De K7, een samenwerkingsverband van moskeeën, heeft een ‘toolkit tegen Koranschennis’ ontwikkeld. Burgemeesters worden hiermee aangespoord op te treden tegen extremisten die de koran verbranden of verscheuren.
De toolkit is nu gedeeld met het ministerie van Justitie en Veiligheid, de Vereniging van Nederlandse Gemeenten en het genootschap van burgemeesters, schrijft de Rotterdamse moskeekoepel SPIOR in een persbericht.
Burgemeesters moeten niet alleen het recht van betogingsvrijheid eerbiedigen, maar ook het recht van godsdienstvrijheid, vindt de K7. Volgens een uitspraak van het Europees Hof voor de Rechten van de Mens worden uitingen die een aanval inhouden op een voorwerp van religieuze verering, zoals de Koran, niet beschermd door de vrijheid van meningsuiting. De burgemeester moet zulke aanvallen ook verbieden, vindt de K7, om zo de ‘religieuze vrede’ te beschermen.
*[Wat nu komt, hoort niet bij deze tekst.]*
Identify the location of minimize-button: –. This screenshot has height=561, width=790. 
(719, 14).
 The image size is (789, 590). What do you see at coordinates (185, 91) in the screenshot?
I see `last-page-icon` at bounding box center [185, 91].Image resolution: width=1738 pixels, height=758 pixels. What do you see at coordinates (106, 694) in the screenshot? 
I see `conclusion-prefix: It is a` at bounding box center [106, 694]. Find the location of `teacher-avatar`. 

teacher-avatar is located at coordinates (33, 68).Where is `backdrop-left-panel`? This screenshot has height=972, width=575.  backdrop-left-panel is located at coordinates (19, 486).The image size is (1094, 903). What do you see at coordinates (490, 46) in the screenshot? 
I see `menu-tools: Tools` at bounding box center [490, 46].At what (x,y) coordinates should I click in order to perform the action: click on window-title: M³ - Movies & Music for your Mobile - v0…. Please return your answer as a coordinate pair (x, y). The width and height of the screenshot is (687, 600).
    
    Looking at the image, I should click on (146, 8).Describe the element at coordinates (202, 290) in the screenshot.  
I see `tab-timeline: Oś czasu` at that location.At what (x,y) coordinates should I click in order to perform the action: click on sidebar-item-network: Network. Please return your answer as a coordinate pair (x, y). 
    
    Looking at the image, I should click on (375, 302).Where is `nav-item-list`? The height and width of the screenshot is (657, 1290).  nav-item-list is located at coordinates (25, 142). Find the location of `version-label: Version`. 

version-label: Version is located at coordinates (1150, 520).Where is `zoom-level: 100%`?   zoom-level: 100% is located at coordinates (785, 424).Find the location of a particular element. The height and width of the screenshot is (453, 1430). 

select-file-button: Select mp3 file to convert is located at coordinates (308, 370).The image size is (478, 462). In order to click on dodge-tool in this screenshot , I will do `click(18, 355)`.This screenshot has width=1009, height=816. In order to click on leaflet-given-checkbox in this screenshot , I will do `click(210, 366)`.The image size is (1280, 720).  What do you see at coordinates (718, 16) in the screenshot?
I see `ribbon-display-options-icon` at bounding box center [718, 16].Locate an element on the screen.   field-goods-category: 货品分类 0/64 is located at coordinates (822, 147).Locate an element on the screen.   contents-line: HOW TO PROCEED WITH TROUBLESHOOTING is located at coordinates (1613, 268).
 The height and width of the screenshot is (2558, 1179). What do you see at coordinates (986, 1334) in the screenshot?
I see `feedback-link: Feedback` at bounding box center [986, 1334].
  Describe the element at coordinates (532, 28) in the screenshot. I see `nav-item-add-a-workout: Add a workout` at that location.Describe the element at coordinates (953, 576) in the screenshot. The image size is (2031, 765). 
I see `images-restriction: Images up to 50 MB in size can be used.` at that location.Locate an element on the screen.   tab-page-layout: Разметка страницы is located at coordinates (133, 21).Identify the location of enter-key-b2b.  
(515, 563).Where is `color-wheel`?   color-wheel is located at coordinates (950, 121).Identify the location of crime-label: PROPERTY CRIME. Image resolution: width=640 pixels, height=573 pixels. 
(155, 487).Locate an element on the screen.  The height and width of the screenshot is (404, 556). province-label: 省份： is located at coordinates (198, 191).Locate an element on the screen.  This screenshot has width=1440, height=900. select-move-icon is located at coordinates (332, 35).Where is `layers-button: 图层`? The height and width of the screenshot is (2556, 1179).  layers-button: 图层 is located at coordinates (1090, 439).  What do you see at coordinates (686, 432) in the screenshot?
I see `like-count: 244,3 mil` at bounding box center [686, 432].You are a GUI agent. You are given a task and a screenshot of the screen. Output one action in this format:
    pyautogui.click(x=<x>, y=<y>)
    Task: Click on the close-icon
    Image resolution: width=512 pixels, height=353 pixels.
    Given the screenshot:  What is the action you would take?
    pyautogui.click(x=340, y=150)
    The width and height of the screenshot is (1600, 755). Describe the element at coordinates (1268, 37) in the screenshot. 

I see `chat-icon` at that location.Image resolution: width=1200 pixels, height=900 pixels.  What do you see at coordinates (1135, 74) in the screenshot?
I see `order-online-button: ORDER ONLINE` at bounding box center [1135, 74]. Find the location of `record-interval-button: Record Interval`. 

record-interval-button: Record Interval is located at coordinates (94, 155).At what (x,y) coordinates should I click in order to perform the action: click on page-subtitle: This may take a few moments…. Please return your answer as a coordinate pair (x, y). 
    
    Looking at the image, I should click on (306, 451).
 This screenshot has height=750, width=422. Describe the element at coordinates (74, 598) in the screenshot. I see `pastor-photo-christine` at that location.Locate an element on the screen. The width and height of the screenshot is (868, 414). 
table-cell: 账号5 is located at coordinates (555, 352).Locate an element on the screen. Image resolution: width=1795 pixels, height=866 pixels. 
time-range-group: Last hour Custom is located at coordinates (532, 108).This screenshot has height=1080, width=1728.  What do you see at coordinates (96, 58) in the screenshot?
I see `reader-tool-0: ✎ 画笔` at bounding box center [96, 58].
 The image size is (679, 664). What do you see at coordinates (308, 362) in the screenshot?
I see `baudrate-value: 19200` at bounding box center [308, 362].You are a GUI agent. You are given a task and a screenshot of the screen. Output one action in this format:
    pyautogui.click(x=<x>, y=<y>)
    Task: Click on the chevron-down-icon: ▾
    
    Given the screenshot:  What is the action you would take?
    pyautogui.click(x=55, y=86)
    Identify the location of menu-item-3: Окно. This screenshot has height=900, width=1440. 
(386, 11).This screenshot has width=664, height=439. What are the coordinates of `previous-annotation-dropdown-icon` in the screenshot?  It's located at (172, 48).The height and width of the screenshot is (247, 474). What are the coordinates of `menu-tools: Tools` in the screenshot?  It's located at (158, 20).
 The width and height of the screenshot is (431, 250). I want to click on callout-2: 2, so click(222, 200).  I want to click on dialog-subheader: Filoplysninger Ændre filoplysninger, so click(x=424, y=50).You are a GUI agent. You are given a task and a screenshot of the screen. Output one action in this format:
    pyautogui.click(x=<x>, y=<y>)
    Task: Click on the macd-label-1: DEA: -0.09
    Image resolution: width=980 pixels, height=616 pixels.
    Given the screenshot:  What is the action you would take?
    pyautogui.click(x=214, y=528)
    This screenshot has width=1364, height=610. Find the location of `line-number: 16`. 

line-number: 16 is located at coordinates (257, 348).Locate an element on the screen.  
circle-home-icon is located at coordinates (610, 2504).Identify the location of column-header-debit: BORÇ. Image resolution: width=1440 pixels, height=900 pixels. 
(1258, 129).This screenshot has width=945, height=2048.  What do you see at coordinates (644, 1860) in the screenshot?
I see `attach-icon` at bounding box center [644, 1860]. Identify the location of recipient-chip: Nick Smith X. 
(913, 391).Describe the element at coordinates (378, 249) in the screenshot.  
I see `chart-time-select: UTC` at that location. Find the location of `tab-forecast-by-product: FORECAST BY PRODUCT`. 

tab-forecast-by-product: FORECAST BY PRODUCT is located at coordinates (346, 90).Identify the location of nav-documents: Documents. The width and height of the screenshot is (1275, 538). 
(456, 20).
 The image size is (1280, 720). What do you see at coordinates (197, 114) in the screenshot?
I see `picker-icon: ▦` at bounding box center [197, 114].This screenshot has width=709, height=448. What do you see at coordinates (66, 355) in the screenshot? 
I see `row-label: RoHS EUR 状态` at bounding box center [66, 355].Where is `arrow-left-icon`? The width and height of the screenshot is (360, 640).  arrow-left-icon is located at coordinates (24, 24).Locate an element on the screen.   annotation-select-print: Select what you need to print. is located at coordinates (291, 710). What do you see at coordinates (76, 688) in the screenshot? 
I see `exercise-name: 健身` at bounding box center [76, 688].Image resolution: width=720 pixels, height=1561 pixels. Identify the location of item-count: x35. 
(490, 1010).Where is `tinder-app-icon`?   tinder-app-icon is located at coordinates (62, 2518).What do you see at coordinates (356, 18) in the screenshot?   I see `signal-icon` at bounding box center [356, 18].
‘Uitingen die aanzetten tot haat en religieuze intolerantie (denk aan het verbranden van de koran) zijn niet toegestaan. Dit staat manifestaties zelf, het betogen – eventueel met borden en/of spandoeken – verder niet in de weg. Aan dit recht wordt zo dan ook niet getornd’, aldus de K7.
Begin dit haar ontstond wereldwijd onder moslims onrust toen een extreemrechtse politicus in Zweden besloot om voor de Turkse ambassade in Stockholm een koran te verbranden. Edwin Wagensveld van de extreemrechtse islamofobe beweging Pegida verscheurde daarop een exemplaar van de koran tijdens een demonstratie in Nederland.